Николай взял в ладонь пальцы жены, принялся медленно поглаживать их.
– А знаете, кто все начал? Вы, акулы пера. Вы и все остальные, кто взялся кормить нас зрелищем круглые сутки. Вы ведь давно уже исписались. Ничего нового придумать не могли. Стоило появиться какой-нибудь передаче, фильму или еще чему-нибудь, как тут же критики – а вслед за ними и мы, зрители! – поднимали вой: «Это уже было! Старье! Фу!» А тут – Михтолий со своими базами и блоками. Как кстати…
– Почему кстати?
– Почему? А очень просто. Это ведь такая замечательная возможность снова удивлять зрителя – каждый раз, любой задумкой. Даже если она избита до смерти. Всего-то надо: запрограммировать Хранителя на то, чтобы он через какое-то время стирал память об увиденном. И вуаля – передача, которую показывали, скажем, месяц назад, снова будет казаться новой.

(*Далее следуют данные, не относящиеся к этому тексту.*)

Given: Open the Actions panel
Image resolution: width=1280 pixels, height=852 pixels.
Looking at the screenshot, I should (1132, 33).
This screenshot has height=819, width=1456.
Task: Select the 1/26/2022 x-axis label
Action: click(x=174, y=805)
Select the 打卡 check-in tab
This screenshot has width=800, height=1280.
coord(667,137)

Джосандр замер, пытаясь осознать услышанное. Но у него мало что получалось. Знание, которое вывалил на него Николай, ударив тараном по стройной картине мира, разнесло ее в щепки и оставило после себя звенящую пустоту.
– Вам сейчас тяжело, понимаю, – донесся до него голос бедняка. – Но уж потерпите. Самое главное я, в общем-то, сказал. Остались так, технические детали. И последствия. Вы слушаете? Или, может, прервемся?
Джосандр кивнул. Потом, кое-как догадавшись, что жест может быть истолкован неверно, выдавил:
– Слушаю.
– А, хорошо. Так вот, появилась идея: не хранить всю память, а постепенно замещать старую новой. В самом деле, казалось бы, на кой помнить, как вы двадцать лет назад ходили в кино с какой-нибудь из своих девушек? Зачем занимает место воспоминание о семнадцатом прыжке с парашютом? А какая шикарная возможность забыть о своих неудачах, чтобы не скрипеть зубами по ночам!.. И вот однажды людям предложили выбор: помнить все или постепенно забывать старое в обмен на новое. О, сделано это было искусно. Под соусом заботы о людях. Мефистофель не справился бы лучше. Вам сказали: естественная память и так со временем выбрасывает ненужное. Это раз. У вас будет в разы больше свежих впечатлений. Это два. Так вы убережете мозг от возможных перегрузок. Ведь чем больше вы живете, тем больше объем баз памяти. Однажды мозг может не справиться. Это три… вот, видите? Вы киваете, соглашаясь. Ведь так разумно звучит, не правда ли?